Montana State University paleoecologist Christopher Schiller and his colleagues have analyzed pollen, algae and chemicals in a 2018 sediment core from the basin’s Goose Lake. They linked it to research by other scientists in the region to document an increase in local hydrothermal activity that led to the open landscape tourists see today.
"The Goose Lake/(Lower Geyser Basin) research is important because it ties together our understanding of climate, geology, vegetation, and limnological history for the first time," wrote Cathy Whitlock, MSU professor of earth sciences, in an email. "It reminds us that Yellowstone is not just an ecosystem but a geo-ecosystem, where the dynamics are governed by both geological activity and climate."
Such conclusions are based on an increasingly dense accumulation of knowledge that is painting a more detailed picture of Yellowstone’s past than couldn't have been imagined a generation ago.
"This is the first time that my group has looked at the environmental history of an active geothermal area to see how it developed through time," Whitlock said. "I was surprised by the findings in a number of ways based on previous research of other lakes in the region."
The Lower Geyser Basin is the largest in Yellowstone, spread across more than 12 square miles.

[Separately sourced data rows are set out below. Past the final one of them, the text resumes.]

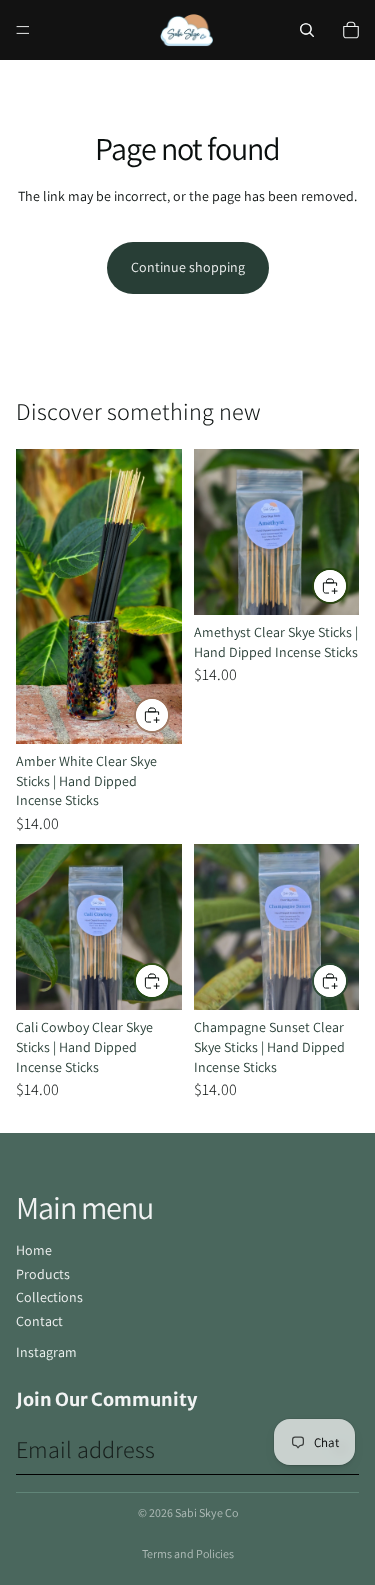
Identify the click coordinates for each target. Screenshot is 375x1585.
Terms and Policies (188, 1553)
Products (43, 1274)
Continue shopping (188, 267)
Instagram (46, 1352)
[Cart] (351, 30)
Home (34, 1250)
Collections (49, 1297)
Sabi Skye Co (206, 1512)
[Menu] (23, 30)
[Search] (307, 30)
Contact (39, 1321)
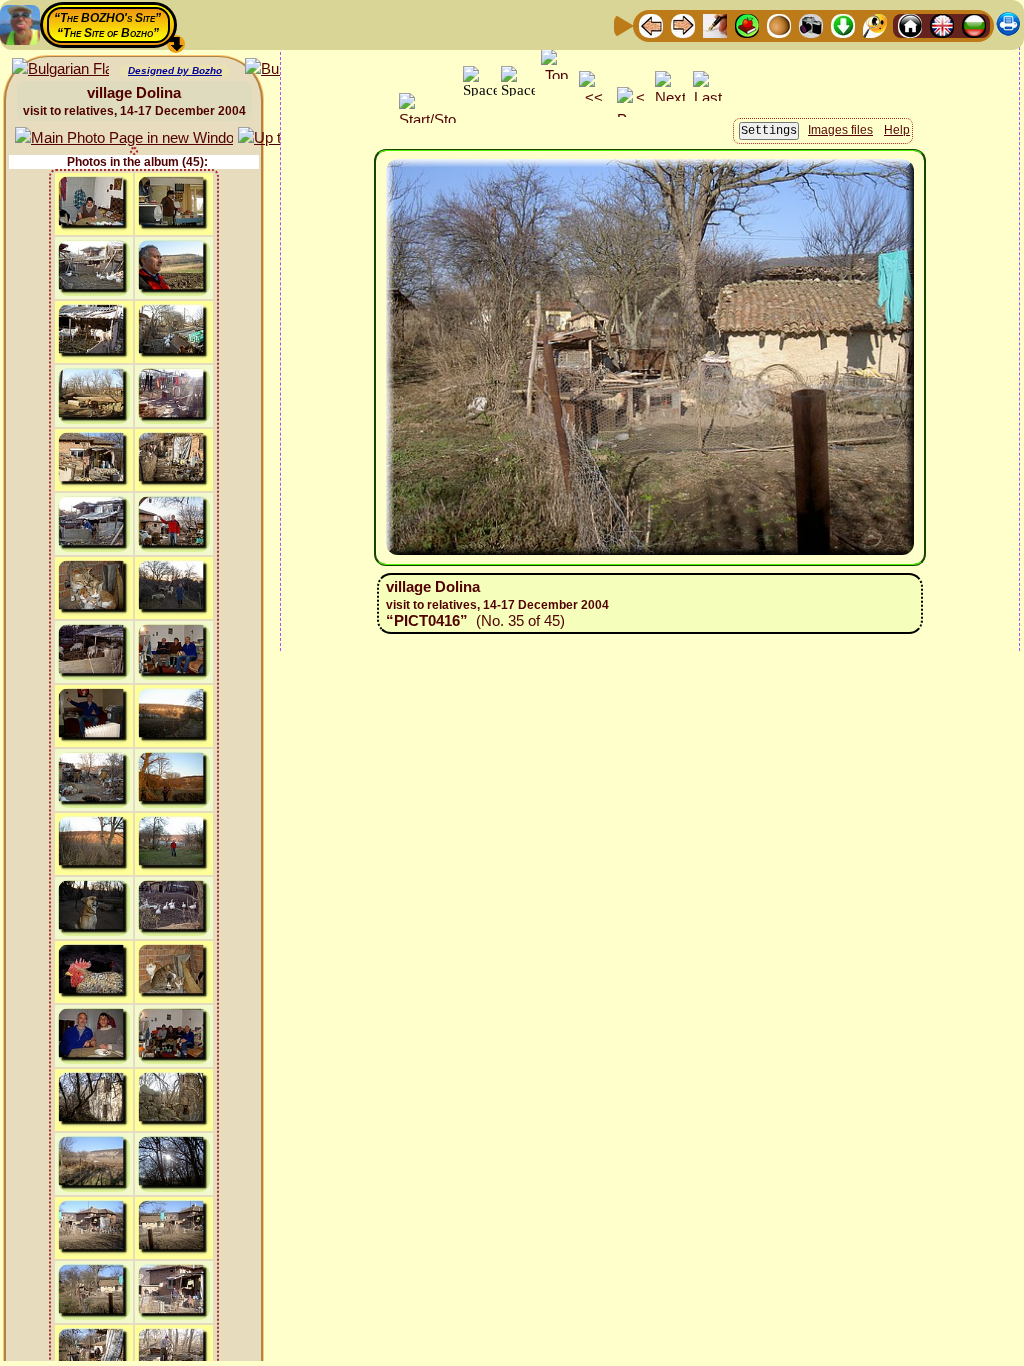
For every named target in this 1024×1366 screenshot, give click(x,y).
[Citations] (747, 24)
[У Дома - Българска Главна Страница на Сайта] (974, 24)
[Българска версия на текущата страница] (60, 69)
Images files (840, 130)
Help (897, 130)
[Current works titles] (779, 24)
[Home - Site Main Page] (910, 24)
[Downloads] (843, 24)
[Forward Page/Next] (683, 24)
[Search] (875, 24)
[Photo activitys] (811, 24)
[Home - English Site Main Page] (942, 24)
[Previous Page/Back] (651, 24)
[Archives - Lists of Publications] (715, 24)
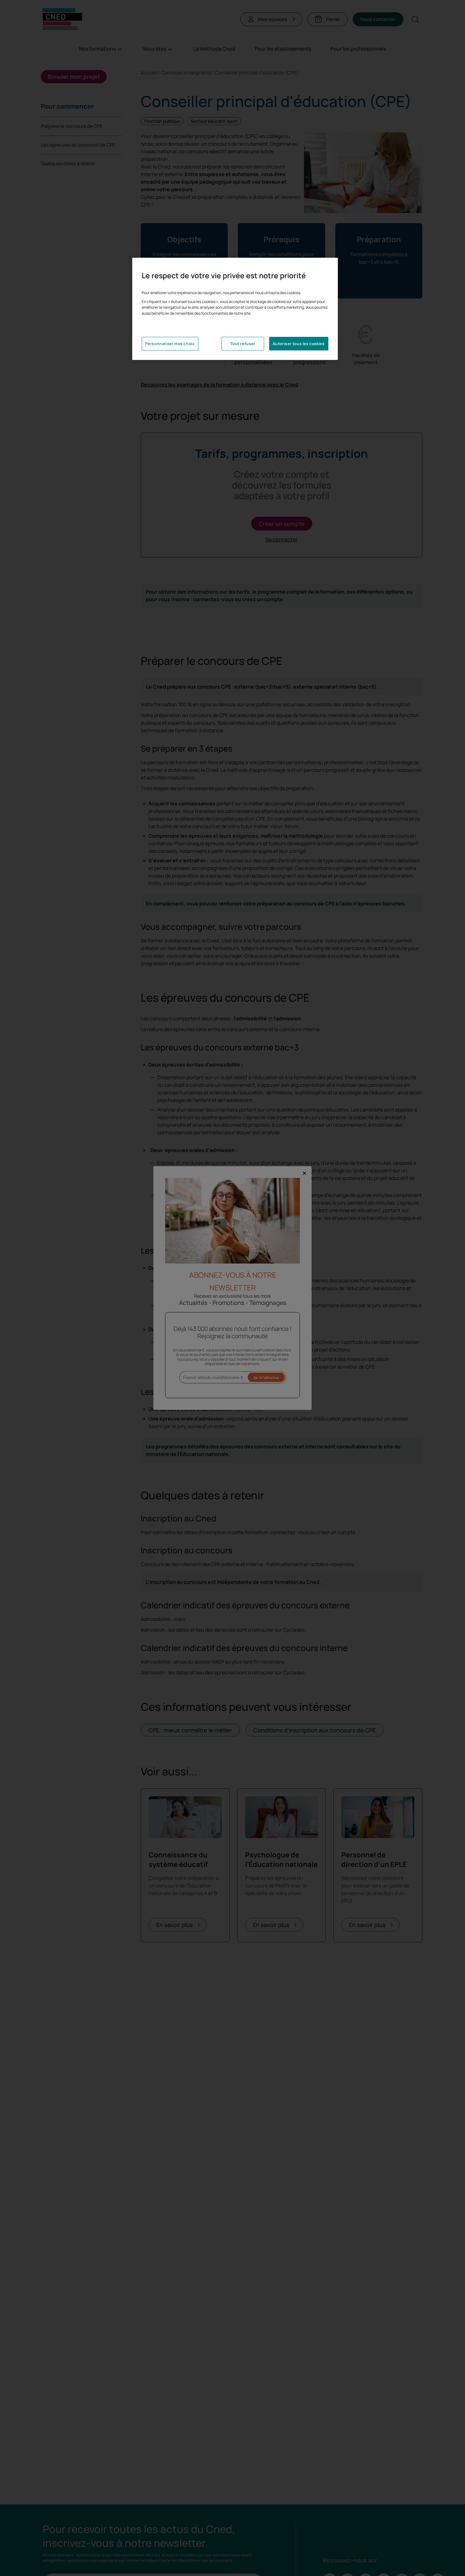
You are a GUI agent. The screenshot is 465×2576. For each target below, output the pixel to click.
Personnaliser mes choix (170, 343)
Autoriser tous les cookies (299, 343)
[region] (235, 309)
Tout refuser (242, 343)
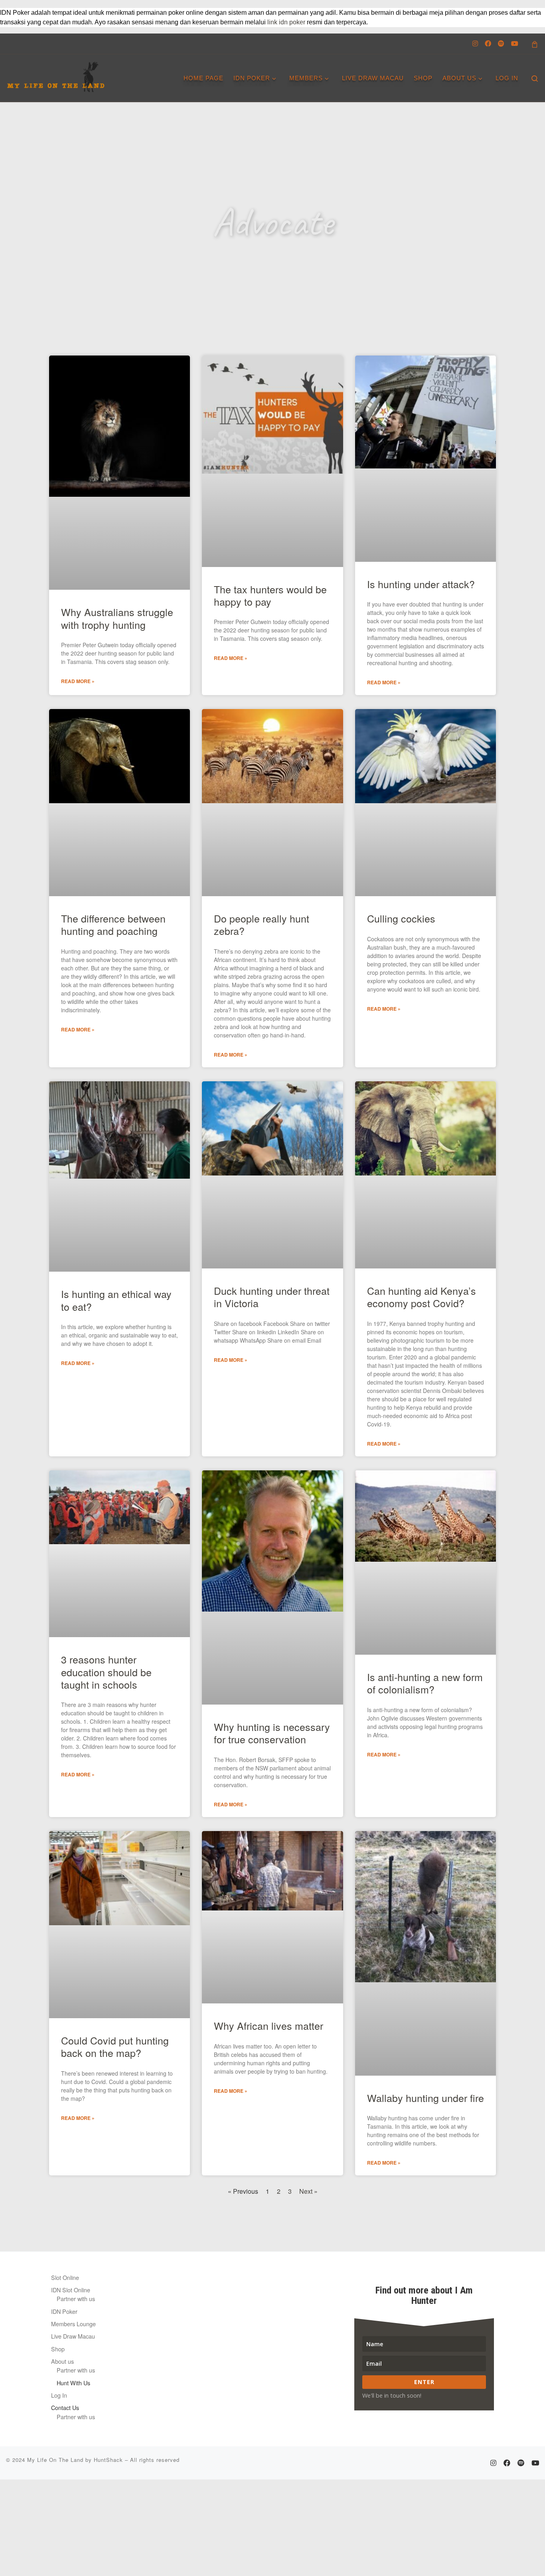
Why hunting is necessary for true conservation (272, 1732)
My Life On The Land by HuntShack (75, 2459)
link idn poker (286, 22)
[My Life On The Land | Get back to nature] (56, 74)
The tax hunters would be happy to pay (270, 595)
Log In (59, 2395)
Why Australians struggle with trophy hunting (117, 617)
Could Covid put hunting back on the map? (115, 2046)
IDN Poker (64, 2311)
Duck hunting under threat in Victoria (272, 1296)
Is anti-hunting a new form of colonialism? (425, 1682)
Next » (308, 2191)
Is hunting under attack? (421, 584)
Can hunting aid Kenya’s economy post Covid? (421, 1296)
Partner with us (76, 2298)
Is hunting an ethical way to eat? (116, 1299)
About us (62, 2361)
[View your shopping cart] (534, 44)
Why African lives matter (268, 2025)
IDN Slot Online (70, 2290)
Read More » (78, 681)
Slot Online (65, 2277)
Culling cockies (401, 918)
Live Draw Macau (73, 2336)
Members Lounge (73, 2323)
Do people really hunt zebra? (261, 924)
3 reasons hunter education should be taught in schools (106, 1671)
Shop (58, 2349)
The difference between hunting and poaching (113, 924)
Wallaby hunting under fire (425, 2097)
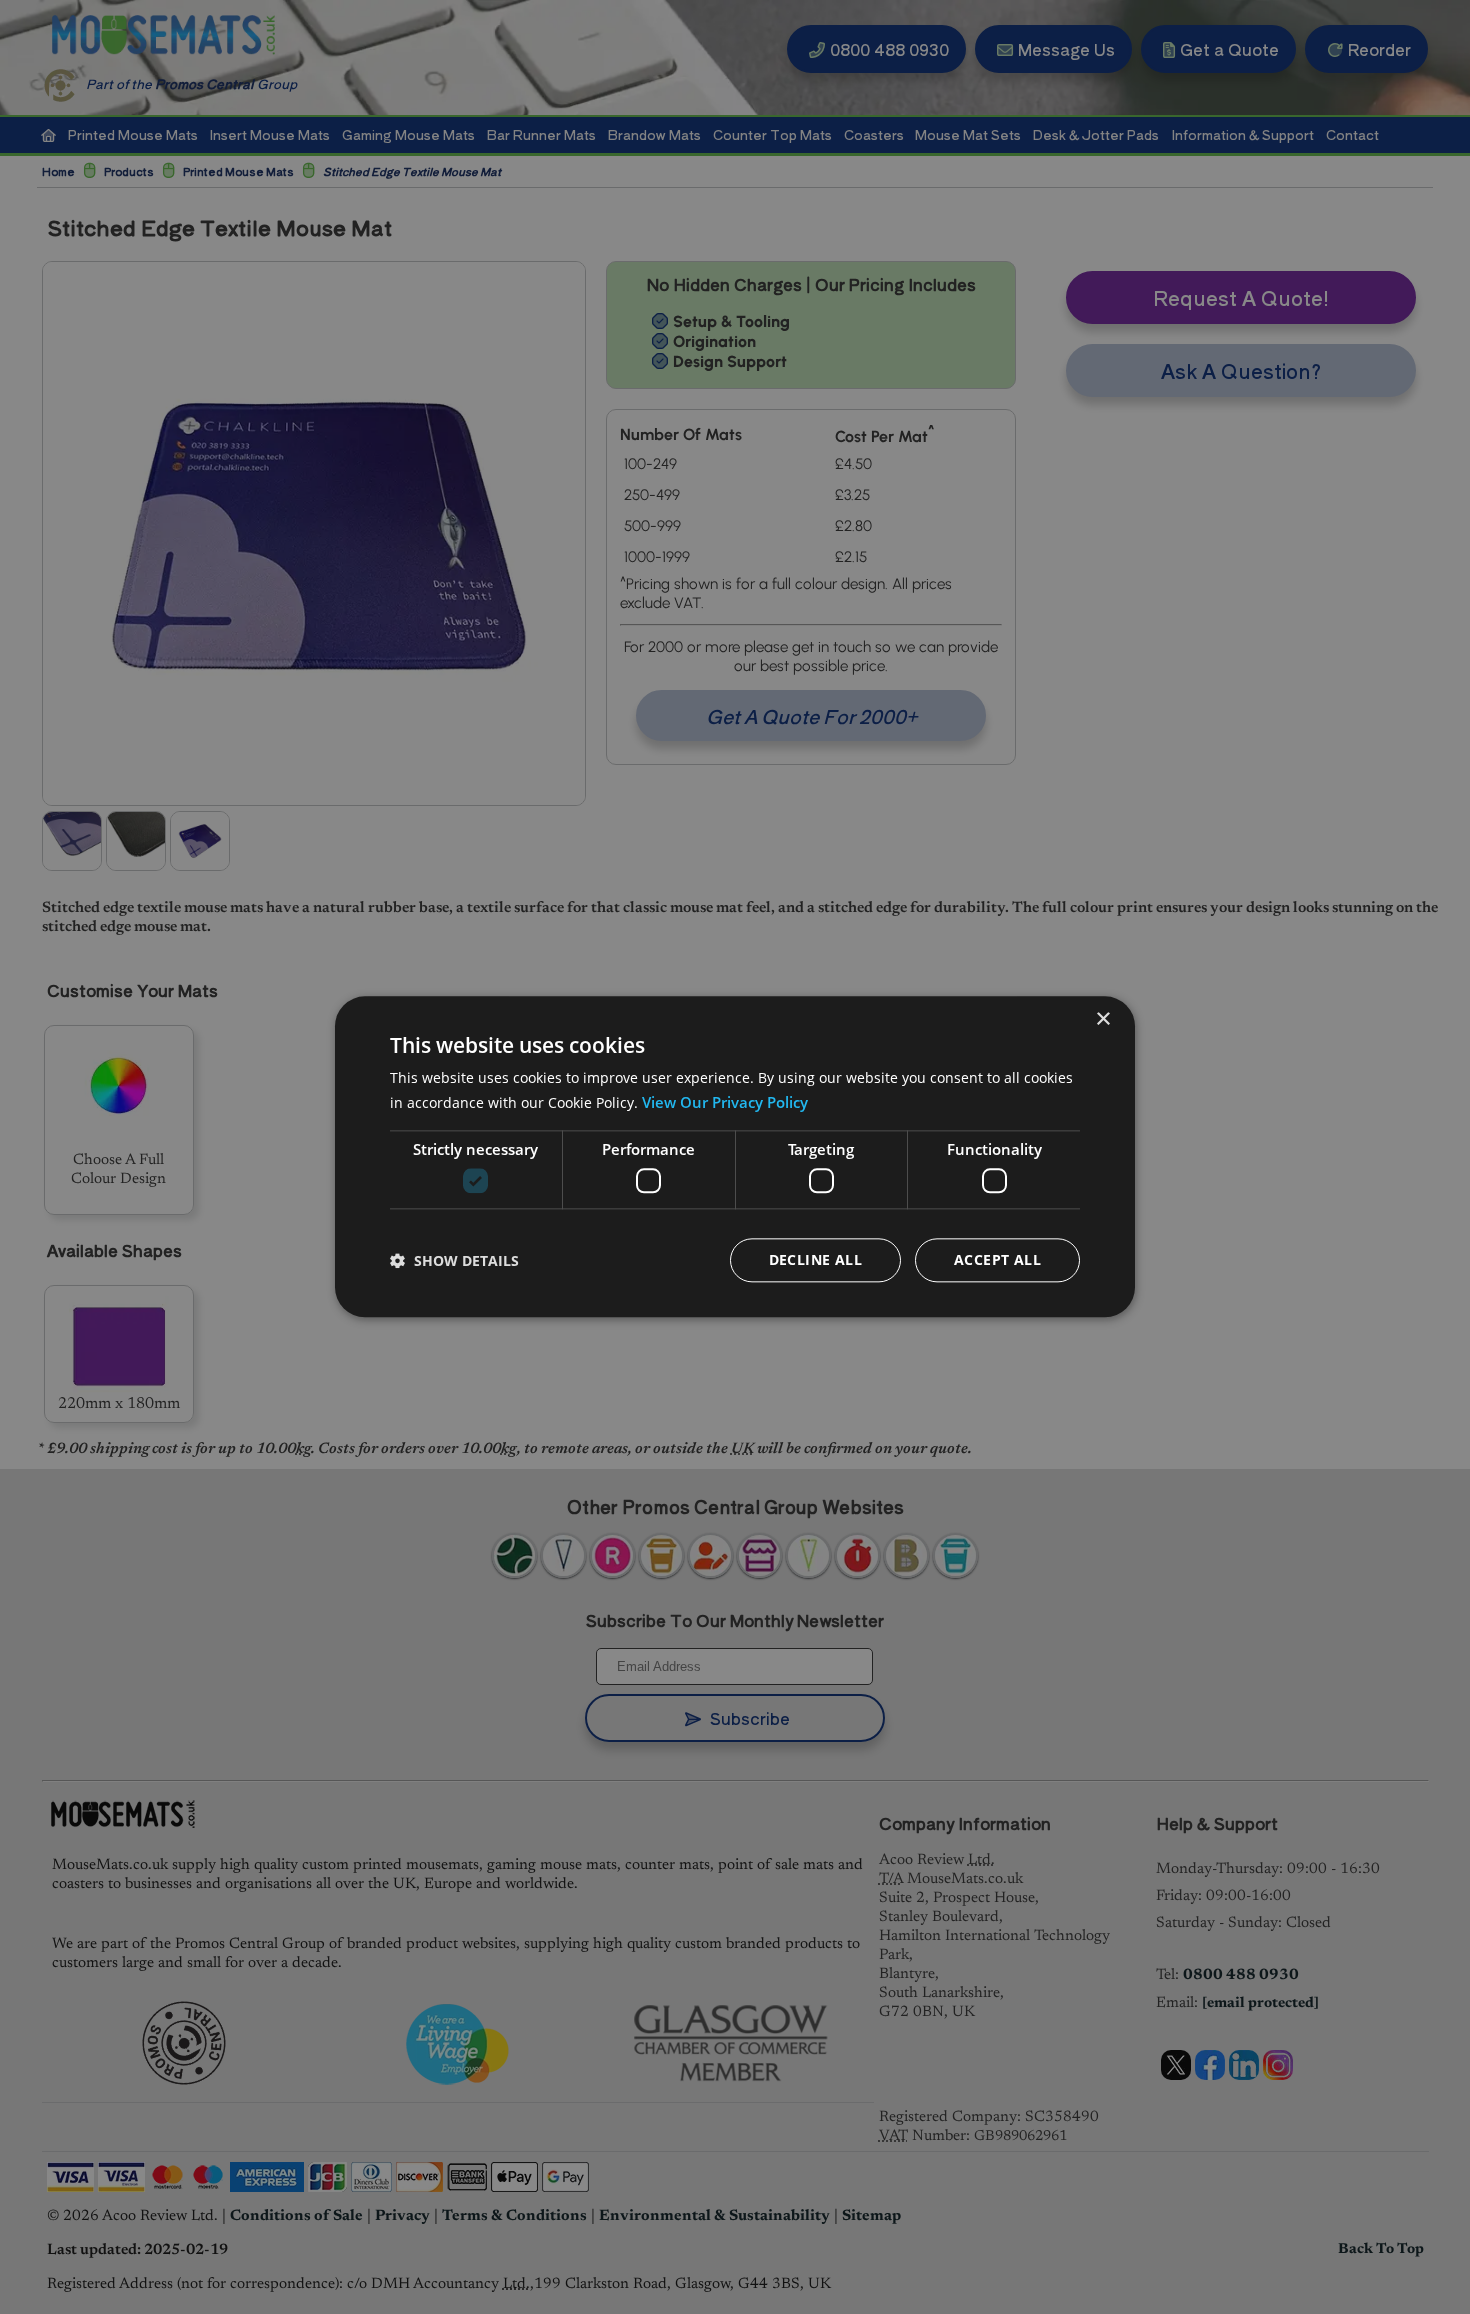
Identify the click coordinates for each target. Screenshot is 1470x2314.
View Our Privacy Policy (725, 1102)
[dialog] (735, 1156)
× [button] (1102, 1019)
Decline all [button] (815, 1260)
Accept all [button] (997, 1260)
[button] (454, 1260)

The Firehole River meanders through the area’s wide meadows where bison graze. Many visitors drive through or stop to visit the basin’s hot pools, geysers and mudpots on the way to or from Old Faithful geyser.
Spread across the basin are three large craters created by past hot water explosions. These eruptions are what initially caught scientists’ attention and prompted the core sampling at Goose Lake.
"We got a very long core from that lake and thought it was old, but it's about 10,000 years," Whitlock said.
While evidence of the explosions was not found, the scientists instead learned something else that piqued their interest.
“We were able to find from a core taken from Goose Lake some other evidence of past hydrothermal activity and the response of the ecosystem to it,” Schiller said in a Wednesday online talk through the Montana Institute on Ecosystems' Rough Cut Seminar Series.
Prior to the hot water activity at Goose Lake, a pollen analysis of the core sample shows lodgepole pine trees encroaching on the now open basin. After about 3,800 years there is a switch with less pine pollen and more from sagebrush in that area.
Analysis of algae found in the core sample show types that survive well in warm temperatures, also pointing to increased hydrothermal activity in the lake, which shut off when the pollen counts changed.
“So we think what this represents is that about 3,800 years ago there was some dramatic reorganization of hydrothermal activity at Lower Geyser Basin that created the modern, mostly treeless landscape you see today,” Schiller said.
There are three hypotheses about what might have caused this change. One is an earthquake or ground deformation, another is long-term drought and a third is some internal hydrothermal cause, which would be the hardest to prove, Schiller said.
“We do have seismic activity occurring at this time,” Schiller said.
The Eagle Bay fault near Yellowstone Lake has been dated to around 3,300 years ago.
“Which is roughly the time period we are thinking about,” he said.
There are also terraces around Yellowstone Lake caused by water as the the hot magma under the park rose and receded. About 3,000 to 4,000 years ago the caldera was at a low point.
Another possibility is that a long drought occurred. Analysis of long-dead trees near Old Faithful geyser dating to a 13th century drought indicate Old Faithful stopped erupting, pointing to evidence that something similar could have affected the Lower Geyser Basin’s hydrothermal system.
"That's a real climate change connection," Whitlock said. "When you shut off the flow of water you get a vegetation event."
The change at Goose Lake is further backed up by research done of ice patches in the Beartooth Mountains that showed warm winters from about 4,200 to 3,800 years ago which “correlates to a global period of aridity,” Schiller said.
“So there’s also regional and global evidence that this event that we think happened about 3,800 years ago in the Lower Geyser Basin might have been driven by some sort of regional, global hydroclimatic event,” he said.
Schiller said it is now important to take sediment core samples at more lakes in and around the Lower Geyser Basin to see if the same scenario plays out. The scientists also want to try and get better dating of the activity.
"Yellowstone just continues to provide us with surprises," Whitlock said. "It's such a resource to have this ecosystem" that remains relatively intact.